Btw, the 77RPM records are actually 78'sI know my mom had a whole collection of those fragile 78 records, which were made from clay and broke easily.
I would recommend using Adobe Audition if you have it, it has a filter that can clean up the "pops and crackles" of the records, and plenty of filters for cleaning up the tapes as well such as hiss and noise reduction. You can also use Audition to record as well and have a wide variety of formats to save to. You can also burn your CD's from it too (i admit I havent tested that yet, just started using this program). I also love the interface Audition has, alot better than Sound Forge in my opinion, and I used to use Forge quite alot (mainly to do pitch changes to some of the music I have). I plan to back up my record collection as well, due to the fact that half of the songs are like you said, out of print and very hard, if not impossible to find. If i find any other tips I will add...hope this helps
VTMI have the staff of power, now it's up to me to use it to its full potential to command my life and be successful. -
indolikaa
I admire your ambition. While I have no true experience in what you are about to undertake I would like to offer you my best wishes and of course some opinions(who would have guessed).
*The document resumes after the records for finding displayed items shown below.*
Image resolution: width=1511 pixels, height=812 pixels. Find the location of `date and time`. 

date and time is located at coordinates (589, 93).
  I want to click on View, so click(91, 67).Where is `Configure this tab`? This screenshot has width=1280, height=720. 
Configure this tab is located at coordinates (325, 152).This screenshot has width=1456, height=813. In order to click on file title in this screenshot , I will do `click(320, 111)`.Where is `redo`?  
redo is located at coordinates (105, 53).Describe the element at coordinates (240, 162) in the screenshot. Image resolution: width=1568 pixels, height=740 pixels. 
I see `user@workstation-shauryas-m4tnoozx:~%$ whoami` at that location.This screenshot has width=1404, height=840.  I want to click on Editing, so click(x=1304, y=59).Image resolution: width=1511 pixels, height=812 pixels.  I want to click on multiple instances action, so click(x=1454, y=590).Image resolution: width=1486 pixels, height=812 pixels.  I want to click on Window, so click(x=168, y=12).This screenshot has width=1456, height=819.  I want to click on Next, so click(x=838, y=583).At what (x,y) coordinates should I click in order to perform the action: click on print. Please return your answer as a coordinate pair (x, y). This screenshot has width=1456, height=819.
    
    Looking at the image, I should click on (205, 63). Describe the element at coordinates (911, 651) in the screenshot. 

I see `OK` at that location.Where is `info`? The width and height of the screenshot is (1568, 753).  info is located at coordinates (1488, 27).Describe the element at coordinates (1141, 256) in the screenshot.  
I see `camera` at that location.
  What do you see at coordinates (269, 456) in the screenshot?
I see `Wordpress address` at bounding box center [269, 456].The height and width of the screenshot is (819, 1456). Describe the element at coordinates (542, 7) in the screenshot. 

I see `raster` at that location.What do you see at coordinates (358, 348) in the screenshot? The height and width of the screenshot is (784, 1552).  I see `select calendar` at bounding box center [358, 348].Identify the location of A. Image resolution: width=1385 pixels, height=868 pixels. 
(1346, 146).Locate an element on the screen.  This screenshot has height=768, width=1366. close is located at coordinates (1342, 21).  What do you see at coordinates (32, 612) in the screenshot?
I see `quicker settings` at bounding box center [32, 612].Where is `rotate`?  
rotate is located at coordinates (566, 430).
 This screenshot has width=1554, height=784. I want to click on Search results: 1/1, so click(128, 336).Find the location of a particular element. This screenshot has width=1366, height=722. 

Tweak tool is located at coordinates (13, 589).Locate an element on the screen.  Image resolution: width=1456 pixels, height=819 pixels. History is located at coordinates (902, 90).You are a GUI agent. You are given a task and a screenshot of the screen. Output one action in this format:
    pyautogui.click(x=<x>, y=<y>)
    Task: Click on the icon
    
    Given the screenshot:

Being a belt and suspender type of guy I would like to suggest that if there is any way possible to try and record/copy/save/back-up/transfer (or what ever it is going to be called) to two PCs at the same time. Why you ask? I am not sure, But I heard or read or imagined that it is a good idea. Maybe it was just in case one or the other failed or maybe it was so you could get two differnt files at the same time from what might be the last time that LP can be played with out any further deterioration. I don't know if you plan on any cleaning of the signal before the PC or not, but I would like to suggest that if you do use two captures that one of them be what I would call a pure capture or a master copy with all the pops and cracks and squeeks still in. My thoughts on this go like this: Nostalgia; That is, you are making copies of something very old and may not have ever been all that high quality to start with and it is expected to sound that way. Some people would consider this to be the finale and best or most pure form for enjoyment(kind of an artsy thing) The second reason for having a master copy is the old "you can play it or edit it or whatever you want to do with on the PC" Any ways good luck and keep us posted.IS IT SUPPOSED TO SMOKE LIKE THAT? -
That's what I get for not proofreading my post.
I don't think these 78's are made of clay, but they are thick. I would say at least 4mm, maybe more. The labels are long since gone, but luckily my relatives have very good memories.
I'll check that website, ZAPPER. And I'll look into Adobe Audition, too. I think I checked it out before but the need didn't justify the price at the time. It might now. -
Welcome back. Hopefully you can avoid arguments with Mr. Jack Valenti this time around.....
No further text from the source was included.